In a way, the hackers’ strategy makes perfect sense. Communications networks are generally designed to restrict outside access to their users’ private information. But the goal of government surveillance is to create a breach‐by‐design, a deliberate backdoor into otherwise carefully secured systems. The appeal to an intruder is obvious: Why waste time with retail hacking of many individual targets when you can break into the network itself and spy wholesale?
The Google hackers are scarcely the first to exploit such security holes. In the summer of 2004, unknown intruders managed to activate wiretapping software embedded in the systems of Greece’s largest cellular carrier. For ten months, the hackers eavesdropped on the cellphone calls of more than 100 prominent citizens — including the prime minister, opposition members of parliament, and high cabinet officials.

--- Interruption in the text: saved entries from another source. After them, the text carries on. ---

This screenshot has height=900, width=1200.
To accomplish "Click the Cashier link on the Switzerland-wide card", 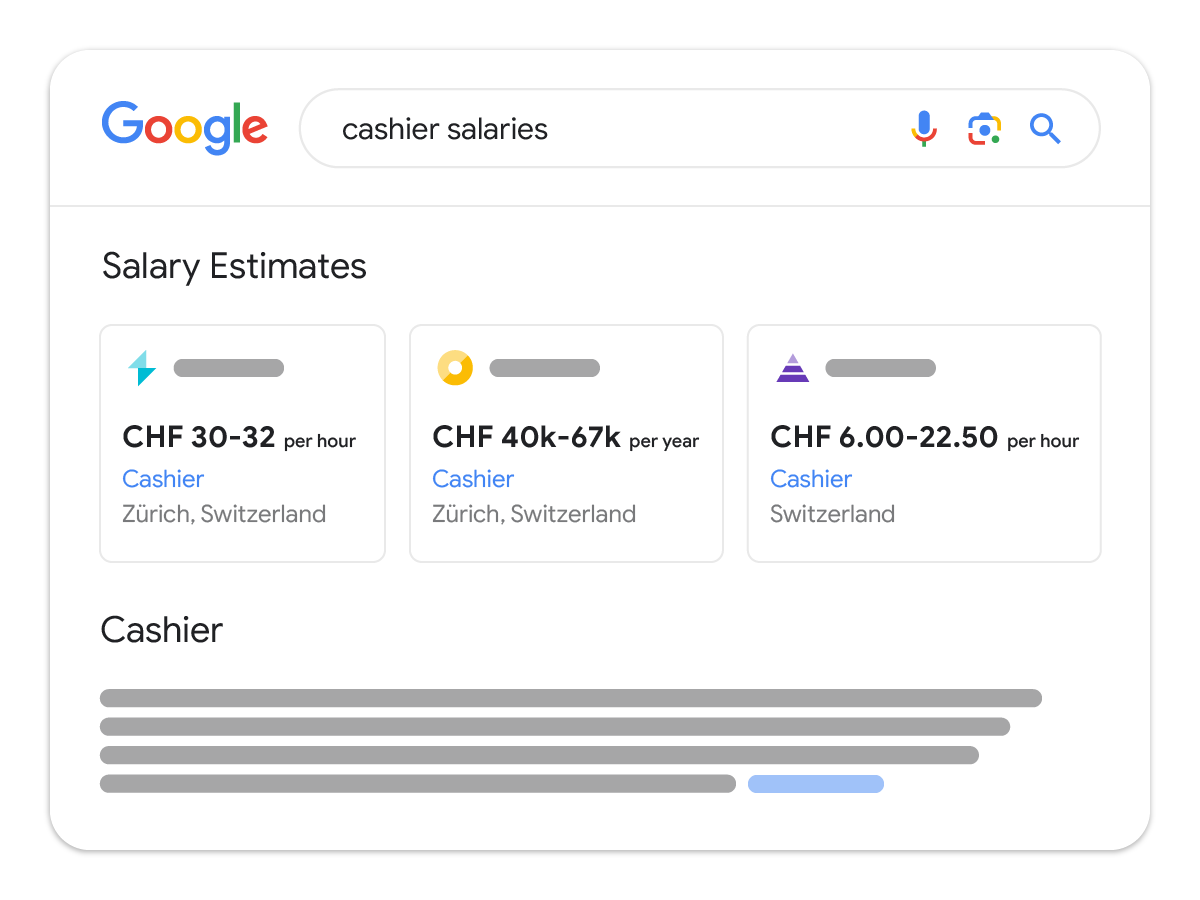I will coord(811,479).
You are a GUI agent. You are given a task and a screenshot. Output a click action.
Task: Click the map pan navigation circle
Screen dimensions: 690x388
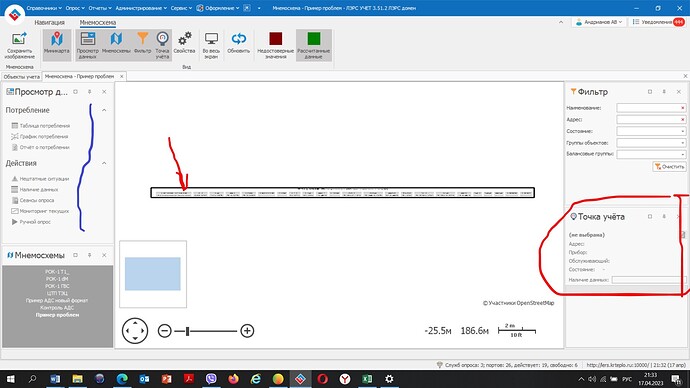coord(135,331)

It’s hard to know just how many other such instances there are, because Google’s decision to go public is quite unusual: companies typically have no incentive to spook customers (or invite hackers) by announcing a security breach. But the little we know about the existing surveillance infrastructure does not inspire great confidence.

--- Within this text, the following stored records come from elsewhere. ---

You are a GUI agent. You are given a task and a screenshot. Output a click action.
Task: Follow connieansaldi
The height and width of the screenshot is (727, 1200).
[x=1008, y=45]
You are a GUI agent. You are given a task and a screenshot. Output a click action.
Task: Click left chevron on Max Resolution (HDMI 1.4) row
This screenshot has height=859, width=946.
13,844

Consider the FBI’s Digital Collection System Network, or DCSNet. Via a set of dedicated, encrypted lines plugged directly into the nation’s telecom hubs, DCSNet is designed to allow authorized law enforcement agents to initiate a wiretap or gather information with point‐and‐click simplicity. Yet a 2003 internal audit, released several years later under a freedom‐of‐information request, found a slew of problems in the system’s setup that appalled security experts. Designed with external threats in mind, it had few safeguards against an attack assisted by a Robert Hanssen‐style accomplice on the inside. We can hope those problems have been resolved by now. But if new vulnerabilities are routinely discovered in programs used by millions, there’s little reason to hope that bespoke spying software can be rendered airtight.
Of even greater concern, though, are the ways the government has encouraged myriad private telecoms and Internet providers to design for breach.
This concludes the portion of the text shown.